> **Task directions**:
Reproduce each record below exactly as written.

> **Source data**:
>>>>>
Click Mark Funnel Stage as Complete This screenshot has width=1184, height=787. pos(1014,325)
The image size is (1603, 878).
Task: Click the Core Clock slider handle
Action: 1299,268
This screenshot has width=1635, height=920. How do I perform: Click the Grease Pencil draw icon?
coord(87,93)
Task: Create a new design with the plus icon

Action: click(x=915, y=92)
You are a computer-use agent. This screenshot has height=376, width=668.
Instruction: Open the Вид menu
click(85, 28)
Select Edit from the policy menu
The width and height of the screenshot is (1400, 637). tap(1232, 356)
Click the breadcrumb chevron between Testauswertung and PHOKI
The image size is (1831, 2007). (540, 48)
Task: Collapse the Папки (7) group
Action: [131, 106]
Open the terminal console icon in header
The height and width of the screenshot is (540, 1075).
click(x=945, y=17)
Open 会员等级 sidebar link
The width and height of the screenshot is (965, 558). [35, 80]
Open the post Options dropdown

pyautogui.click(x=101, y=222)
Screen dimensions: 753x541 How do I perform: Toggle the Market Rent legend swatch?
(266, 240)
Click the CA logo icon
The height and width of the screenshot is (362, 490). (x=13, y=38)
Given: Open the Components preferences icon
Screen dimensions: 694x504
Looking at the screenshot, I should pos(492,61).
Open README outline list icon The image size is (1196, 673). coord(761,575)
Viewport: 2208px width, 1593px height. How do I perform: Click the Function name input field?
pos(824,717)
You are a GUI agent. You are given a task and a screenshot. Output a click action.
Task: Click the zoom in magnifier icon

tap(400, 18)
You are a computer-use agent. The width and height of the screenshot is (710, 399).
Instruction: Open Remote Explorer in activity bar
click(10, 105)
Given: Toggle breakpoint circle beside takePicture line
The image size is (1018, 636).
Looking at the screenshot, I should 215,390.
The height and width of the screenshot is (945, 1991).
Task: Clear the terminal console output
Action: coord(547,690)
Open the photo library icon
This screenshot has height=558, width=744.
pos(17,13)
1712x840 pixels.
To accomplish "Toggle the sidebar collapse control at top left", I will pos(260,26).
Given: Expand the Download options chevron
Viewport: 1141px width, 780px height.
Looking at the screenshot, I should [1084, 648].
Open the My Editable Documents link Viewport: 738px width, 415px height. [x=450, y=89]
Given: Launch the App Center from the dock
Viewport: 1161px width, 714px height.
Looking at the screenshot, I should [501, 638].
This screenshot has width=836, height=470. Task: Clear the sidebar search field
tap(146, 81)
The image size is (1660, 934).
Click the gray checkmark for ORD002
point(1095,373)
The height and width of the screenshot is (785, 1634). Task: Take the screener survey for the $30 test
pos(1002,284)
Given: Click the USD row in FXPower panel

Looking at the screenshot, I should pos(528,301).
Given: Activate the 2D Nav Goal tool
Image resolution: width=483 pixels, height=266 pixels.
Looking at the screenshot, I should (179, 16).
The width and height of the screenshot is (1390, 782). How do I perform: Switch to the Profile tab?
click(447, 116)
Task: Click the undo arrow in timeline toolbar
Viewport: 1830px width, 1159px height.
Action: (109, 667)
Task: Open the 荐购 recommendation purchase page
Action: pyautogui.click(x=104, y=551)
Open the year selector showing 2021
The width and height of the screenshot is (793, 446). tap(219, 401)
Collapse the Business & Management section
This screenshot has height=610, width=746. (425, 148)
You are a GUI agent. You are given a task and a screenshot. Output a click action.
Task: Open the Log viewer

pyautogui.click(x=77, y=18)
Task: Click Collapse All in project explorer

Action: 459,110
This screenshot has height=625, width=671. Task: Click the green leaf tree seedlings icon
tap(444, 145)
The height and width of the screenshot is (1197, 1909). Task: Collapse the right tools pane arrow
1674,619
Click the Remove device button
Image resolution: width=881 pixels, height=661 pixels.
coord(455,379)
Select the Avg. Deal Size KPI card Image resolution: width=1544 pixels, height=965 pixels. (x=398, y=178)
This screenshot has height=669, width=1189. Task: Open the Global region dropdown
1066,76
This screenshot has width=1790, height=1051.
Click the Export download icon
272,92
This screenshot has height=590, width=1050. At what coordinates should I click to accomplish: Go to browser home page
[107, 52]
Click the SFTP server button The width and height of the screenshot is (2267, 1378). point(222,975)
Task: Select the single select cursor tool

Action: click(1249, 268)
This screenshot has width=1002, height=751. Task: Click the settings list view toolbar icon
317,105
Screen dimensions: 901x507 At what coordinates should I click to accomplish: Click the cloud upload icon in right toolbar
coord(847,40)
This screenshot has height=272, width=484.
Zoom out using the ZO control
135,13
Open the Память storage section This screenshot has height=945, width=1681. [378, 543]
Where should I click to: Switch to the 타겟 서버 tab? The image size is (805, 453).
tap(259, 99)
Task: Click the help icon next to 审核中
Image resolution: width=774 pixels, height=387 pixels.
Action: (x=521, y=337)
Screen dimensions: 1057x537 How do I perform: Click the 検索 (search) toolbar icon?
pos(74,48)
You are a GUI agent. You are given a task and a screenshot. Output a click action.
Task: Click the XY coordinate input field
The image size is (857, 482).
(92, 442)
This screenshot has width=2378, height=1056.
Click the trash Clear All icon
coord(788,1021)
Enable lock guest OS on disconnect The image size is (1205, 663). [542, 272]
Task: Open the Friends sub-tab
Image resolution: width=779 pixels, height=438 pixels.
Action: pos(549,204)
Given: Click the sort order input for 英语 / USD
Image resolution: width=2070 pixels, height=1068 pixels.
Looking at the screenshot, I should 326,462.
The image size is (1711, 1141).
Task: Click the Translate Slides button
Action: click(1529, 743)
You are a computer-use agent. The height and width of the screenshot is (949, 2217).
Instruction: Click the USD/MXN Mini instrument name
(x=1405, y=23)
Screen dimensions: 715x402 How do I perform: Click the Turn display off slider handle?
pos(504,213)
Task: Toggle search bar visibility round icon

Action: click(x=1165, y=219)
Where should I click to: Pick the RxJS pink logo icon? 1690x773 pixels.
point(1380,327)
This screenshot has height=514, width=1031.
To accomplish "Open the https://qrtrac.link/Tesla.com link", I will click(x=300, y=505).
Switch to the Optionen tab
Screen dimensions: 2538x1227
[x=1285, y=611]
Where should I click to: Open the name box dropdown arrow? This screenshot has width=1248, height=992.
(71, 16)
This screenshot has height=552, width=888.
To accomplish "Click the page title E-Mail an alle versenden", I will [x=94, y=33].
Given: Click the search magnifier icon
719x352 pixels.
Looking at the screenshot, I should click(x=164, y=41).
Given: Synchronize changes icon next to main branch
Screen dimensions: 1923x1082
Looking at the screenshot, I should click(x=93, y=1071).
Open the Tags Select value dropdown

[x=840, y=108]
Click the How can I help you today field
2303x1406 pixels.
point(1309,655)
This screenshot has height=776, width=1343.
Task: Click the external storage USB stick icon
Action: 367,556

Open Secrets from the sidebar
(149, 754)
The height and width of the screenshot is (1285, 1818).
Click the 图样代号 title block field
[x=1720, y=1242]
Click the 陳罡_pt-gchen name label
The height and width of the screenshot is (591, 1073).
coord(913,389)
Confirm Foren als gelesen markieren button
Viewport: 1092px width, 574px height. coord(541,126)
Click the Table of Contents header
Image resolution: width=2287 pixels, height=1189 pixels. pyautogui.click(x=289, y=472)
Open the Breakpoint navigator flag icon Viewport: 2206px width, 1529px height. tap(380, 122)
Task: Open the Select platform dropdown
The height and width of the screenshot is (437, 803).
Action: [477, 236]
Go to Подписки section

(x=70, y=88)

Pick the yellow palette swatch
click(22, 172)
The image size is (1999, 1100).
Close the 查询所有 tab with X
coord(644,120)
<<<<<
> **Answer**:
Click Mark Funnel Stage as Complete This screenshot has width=1184, height=787. pos(1014,325)
The image size is (1603, 878).
Task: Click the Core Clock slider handle
Action: 1299,268
This screenshot has width=1635, height=920. How do I perform: Click the Grease Pencil draw icon?
coord(87,93)
Task: Create a new design with the plus icon

Action: click(x=915, y=92)
You are a computer-use agent. This screenshot has height=376, width=668.
Instruction: Open the Вид menu
click(85, 28)
Select Edit from the policy menu
The width and height of the screenshot is (1400, 637). tap(1232, 356)
Click the breadcrumb chevron between Testauswertung and PHOKI
The image size is (1831, 2007). (540, 48)
Task: Collapse the Папки (7) group
Action: [131, 106]
Open the terminal console icon in header
The height and width of the screenshot is (540, 1075).
click(x=945, y=17)
Open 会员等级 sidebar link
The width and height of the screenshot is (965, 558). [35, 80]
Open the post Options dropdown

pyautogui.click(x=101, y=222)
Screen dimensions: 753x541 How do I perform: Toggle the Market Rent legend swatch?
(266, 240)
Click the CA logo icon
The height and width of the screenshot is (362, 490). (x=13, y=38)
Given: Open the Components preferences icon
Screen dimensions: 694x504
Looking at the screenshot, I should pos(492,61).
Open README outline list icon The image size is (1196, 673). coord(761,575)
Viewport: 2208px width, 1593px height. How do I perform: Click the Function name input field?
pos(824,717)
You are a GUI agent. You are given a task and a screenshot. Output a click action.
Task: Click the zoom in magnifier icon

tap(400, 18)
You are a computer-use agent. The width and height of the screenshot is (710, 399).
Instruction: Open Remote Explorer in activity bar
click(10, 105)
Given: Toggle breakpoint circle beside takePicture line
The image size is (1018, 636).
Looking at the screenshot, I should 215,390.
The height and width of the screenshot is (945, 1991).
Task: Clear the terminal console output
Action: coord(547,690)
Open the photo library icon
This screenshot has height=558, width=744.
pos(17,13)
1712x840 pixels.
To accomplish "Toggle the sidebar collapse control at top left", I will pos(260,26).
Given: Expand the Download options chevron
Viewport: 1141px width, 780px height.
Looking at the screenshot, I should [1084, 648].
Open the My Editable Documents link Viewport: 738px width, 415px height. [x=450, y=89]
Given: Launch the App Center from the dock
Viewport: 1161px width, 714px height.
Looking at the screenshot, I should [501, 638].
This screenshot has width=836, height=470. Task: Clear the sidebar search field
tap(146, 81)
The image size is (1660, 934).
Click the gray checkmark for ORD002
point(1095,373)
The height and width of the screenshot is (785, 1634). Task: Take the screener survey for the $30 test
pos(1002,284)
Given: Click the USD row in FXPower panel

Looking at the screenshot, I should pos(528,301).
Given: Activate the 2D Nav Goal tool
Image resolution: width=483 pixels, height=266 pixels.
Looking at the screenshot, I should (179, 16).
The width and height of the screenshot is (1390, 782). How do I perform: Switch to the Profile tab?
click(447, 116)
Task: Click the undo arrow in timeline toolbar
Viewport: 1830px width, 1159px height.
Action: (109, 667)
Task: Open the 荐购 recommendation purchase page
Action: pyautogui.click(x=104, y=551)
Open the year selector showing 2021
The width and height of the screenshot is (793, 446). tap(219, 401)
Collapse the Business & Management section
This screenshot has height=610, width=746. (425, 148)
You are a GUI agent. You are given a task and a screenshot. Output a click action.
Task: Open the Log viewer

pyautogui.click(x=77, y=18)
Task: Click Collapse All in project explorer

Action: 459,110
This screenshot has height=625, width=671. Task: Click the green leaf tree seedlings icon
tap(444, 145)
The height and width of the screenshot is (1197, 1909). Task: Collapse the right tools pane arrow
1674,619
Click the Remove device button
Image resolution: width=881 pixels, height=661 pixels.
coord(455,379)
Select the Avg. Deal Size KPI card Image resolution: width=1544 pixels, height=965 pixels. (x=398, y=178)
This screenshot has height=669, width=1189. Task: Open the Global region dropdown
1066,76
This screenshot has width=1790, height=1051.
Click the Export download icon
272,92
This screenshot has height=590, width=1050. At what coordinates should I click to accomplish: Go to browser home page
[107, 52]
Click the SFTP server button The width and height of the screenshot is (2267, 1378). point(222,975)
Task: Select the single select cursor tool

Action: click(1249, 268)
This screenshot has width=1002, height=751. Task: Click the settings list view toolbar icon
317,105
Screen dimensions: 901x507 At what coordinates should I click to accomplish: Click the cloud upload icon in right toolbar
coord(847,40)
This screenshot has height=272, width=484.
Zoom out using the ZO control
135,13
Open the Память storage section This screenshot has height=945, width=1681. [378, 543]
Where should I click to: Switch to the 타겟 서버 tab? The image size is (805, 453).
tap(259, 99)
Task: Click the help icon next to 审核中
Image resolution: width=774 pixels, height=387 pixels.
Action: (x=521, y=337)
Screen dimensions: 1057x537 How do I perform: Click the 検索 (search) toolbar icon?
pos(74,48)
You are a GUI agent. You are given a task and a screenshot. Output a click action.
Task: Click the XY coordinate input field
The image size is (857, 482).
(92, 442)
This screenshot has width=2378, height=1056.
Click the trash Clear All icon
coord(788,1021)
Enable lock guest OS on disconnect The image size is (1205, 663). [542, 272]
Task: Open the Friends sub-tab
Image resolution: width=779 pixels, height=438 pixels.
Action: pos(549,204)
Given: Click the sort order input for 英语 / USD
Image resolution: width=2070 pixels, height=1068 pixels.
Looking at the screenshot, I should 326,462.
The image size is (1711, 1141).
Task: Click the Translate Slides button
Action: click(1529, 743)
You are a computer-use agent. The height and width of the screenshot is (949, 2217).
Instruction: Click the USD/MXN Mini instrument name
(x=1405, y=23)
Screen dimensions: 715x402 How do I perform: Click the Turn display off slider handle?
pos(504,213)
Task: Toggle search bar visibility round icon

Action: click(x=1165, y=219)
Where should I click to: Pick the RxJS pink logo icon? 1690x773 pixels.
point(1380,327)
This screenshot has height=514, width=1031.
To accomplish "Open the https://qrtrac.link/Tesla.com link", I will click(x=300, y=505).
Switch to the Optionen tab
Screen dimensions: 2538x1227
[x=1285, y=611]
Where should I click to: Open the name box dropdown arrow? This screenshot has width=1248, height=992.
(71, 16)
This screenshot has height=552, width=888.
To accomplish "Click the page title E-Mail an alle versenden", I will [x=94, y=33].
Given: Click the search magnifier icon
719x352 pixels.
Looking at the screenshot, I should click(x=164, y=41).
Given: Synchronize changes icon next to main branch
Screen dimensions: 1923x1082
Looking at the screenshot, I should click(x=93, y=1071).
Open the Tags Select value dropdown

[x=840, y=108]
Click the How can I help you today field
2303x1406 pixels.
point(1309,655)
This screenshot has height=776, width=1343.
Task: Click the external storage USB stick icon
Action: 367,556

Open Secrets from the sidebar
(149, 754)
The height and width of the screenshot is (1285, 1818).
Click the 图样代号 title block field
[x=1720, y=1242]
Click the 陳罡_pt-gchen name label
The height and width of the screenshot is (591, 1073).
coord(913,389)
Confirm Foren als gelesen markieren button
Viewport: 1092px width, 574px height. coord(541,126)
Click the Table of Contents header
Image resolution: width=2287 pixels, height=1189 pixels. pyautogui.click(x=289, y=472)
Open the Breakpoint navigator flag icon Viewport: 2206px width, 1529px height. tap(380, 122)
Task: Open the Select platform dropdown
The height and width of the screenshot is (437, 803).
Action: [477, 236]
Go to Подписки section

(x=70, y=88)

Pick the yellow palette swatch
click(22, 172)
The image size is (1999, 1100).
Close the 查询所有 tab with X
coord(644,120)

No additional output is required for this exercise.